The market remains busy and buoyant, with opportunities in most sectors according to those surveyed in our latest TPI survey. Sentiment is largely positive in contrast to the gloomier outlook of past months, with new projects still landing and progressing through RIBA development phases.
Current commercial project commitments are stable with long-term programmes continuing into procurement over 2024 and 2025. RFPs for new projects that commence in the coming months continue to be received in addition to projects that fell into a holding pattern now being considered again.
Despite material and labour costs being at or near all-time highs, there is a continuing interest from clients on new projects to get into contract. At the same time, clients are acutely aware of the current market pressures and if prices continue to rise, appraisals may not be attractive to continue to procurement.

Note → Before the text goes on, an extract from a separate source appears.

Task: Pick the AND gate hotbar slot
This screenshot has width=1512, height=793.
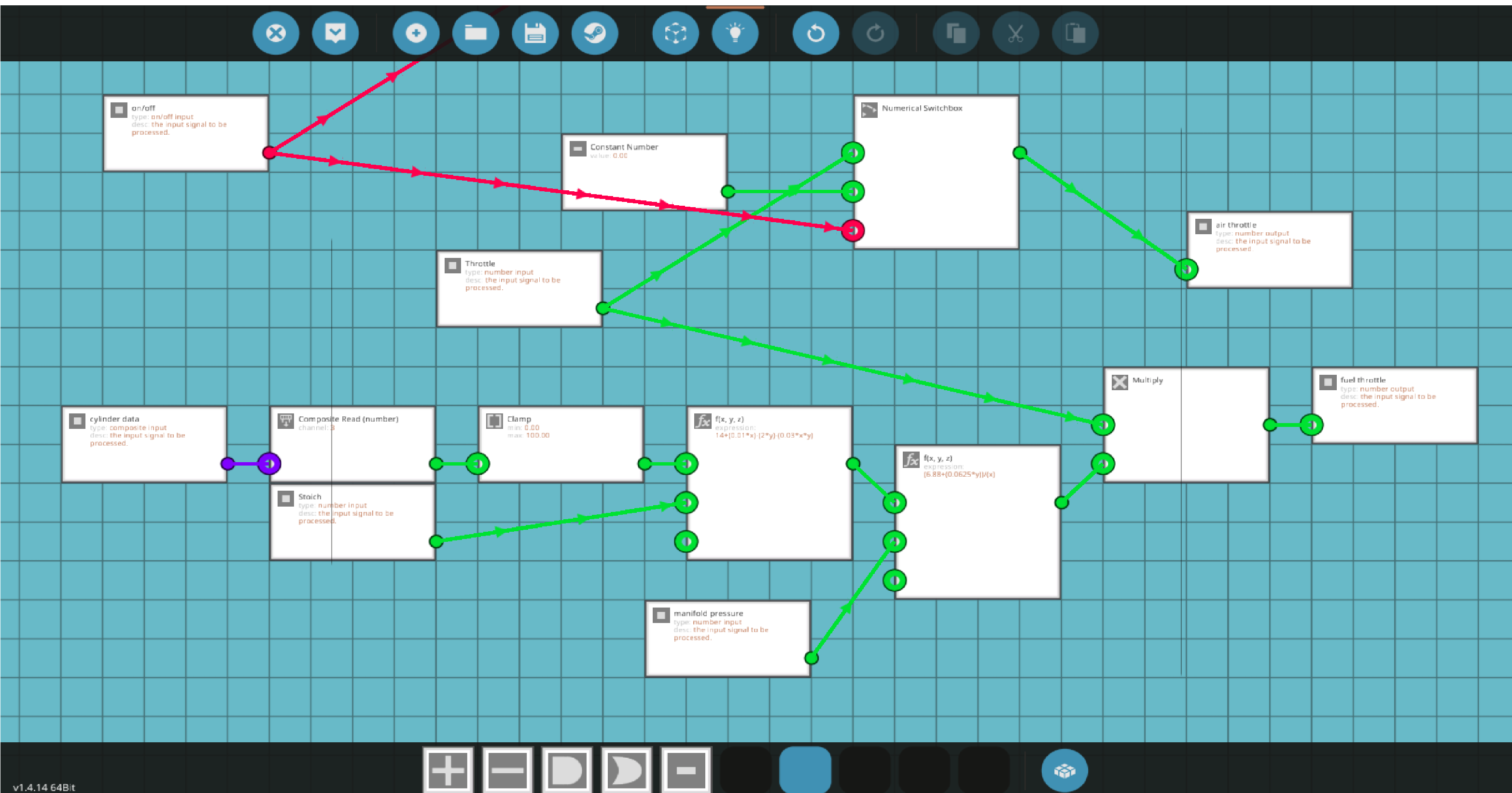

However, there were some more negative perceptions about future workload prospects among survey respondents. A cooling in new starts in residential and housing sector compared to recent years was expected, with large projects finishing new ones are not replacing them. Reasons quoted ranging from town planning delays and negative appraisals to difficulty obtaining funding. A proportion of speculative and live projects may still be cancelled, reducing the number of opportunities towards the end of 2023.
The perception of market conditions saw little movement in our latest survey. If anything, market activity has stepped up a gear, with a greater proportion noting higher activity and more passive tendering rather than falling activity and more competitive bidding.

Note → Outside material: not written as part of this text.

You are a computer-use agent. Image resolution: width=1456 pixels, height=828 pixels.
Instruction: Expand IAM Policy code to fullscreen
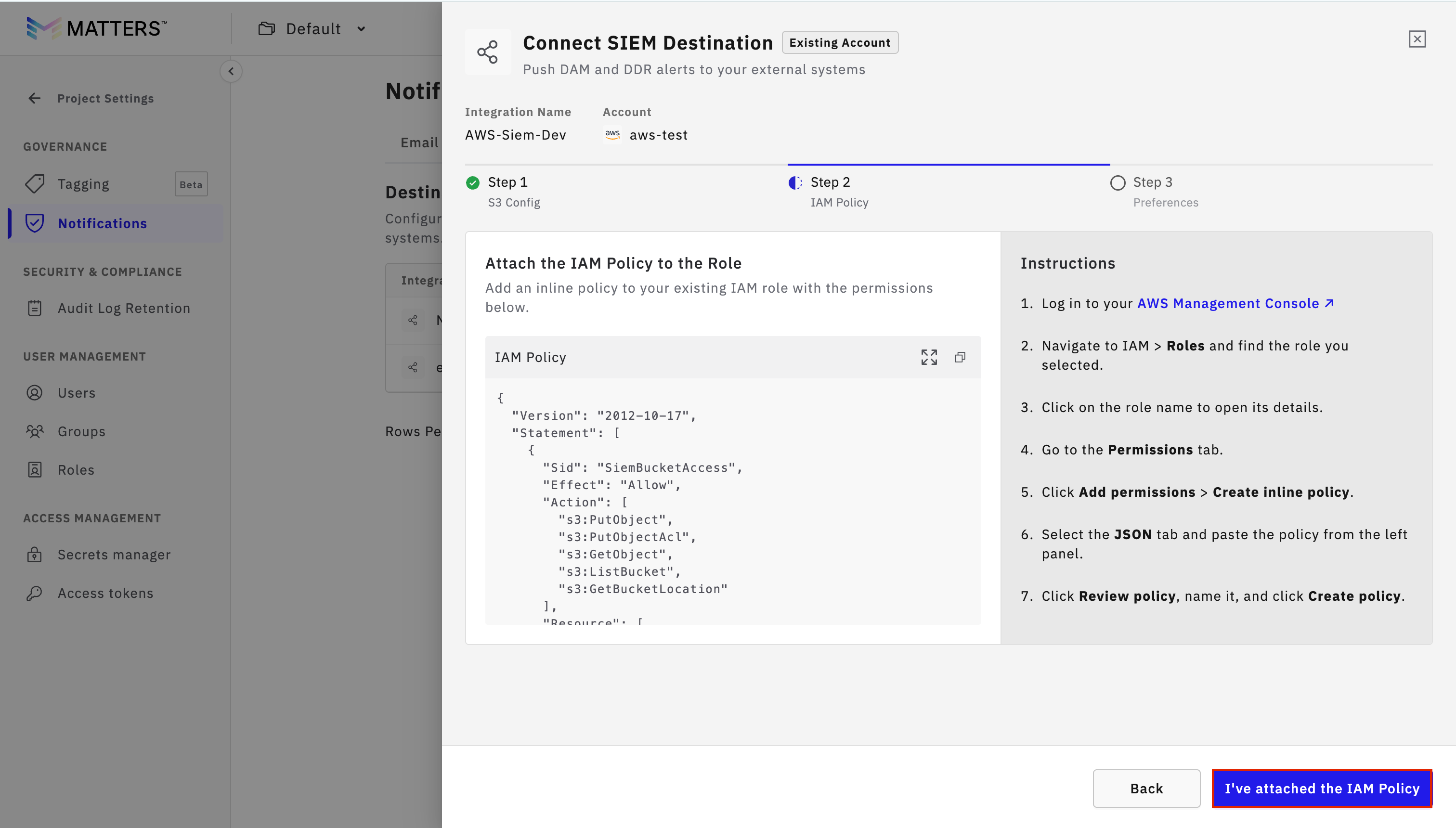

The expected drop-off in market activity seems to be pushing out as enquiries and 2023 contractor pipelines look stable. Many are now more concerned about a downturn in 2024.
With the risk that new project opportunities may start to slow towards the end of this year and into 2024, contractors appear keener to tender on more projects due to concerns over longer-term order books. Despite a more competitive attitude towards securing projects, contractors continue to be selective with what they are tendering at present given the strong levels of pre-contract activity in the market.
We anticipate seeing more competitive bidding in the not-too-distant future as new orders and project starts slow down. Early works trades (eg groundworks and demolition) are actively seeking opportunities to tender and have higher levels of available capacity. Later trades such as façades and drylining however, are still declining tenders due to a lack of supply availability and it is likely to take more time for inflationary pressures on these trades to ease.
The recent rise in industry insolvencies is likely to have a growing impact taking supply capacity out of the market. A growing number of contractors have been caught out by rising construction costs and inflexible contracts, especially where prices were fixed before 2022. Consequently, the supply chain is unwilling to accept the risk levels they many have done in the past.
The cost of borrowing and debt financed project funding has increased significantly with clients moving slower, holding back investment plans due to the uncertainty and pressures on appraisals. The supply chain continues to wrestle with variables causing price increases, but after a period of strong activity and excessive inflation, there are clear indications of cooling demand and softening input cost inflation.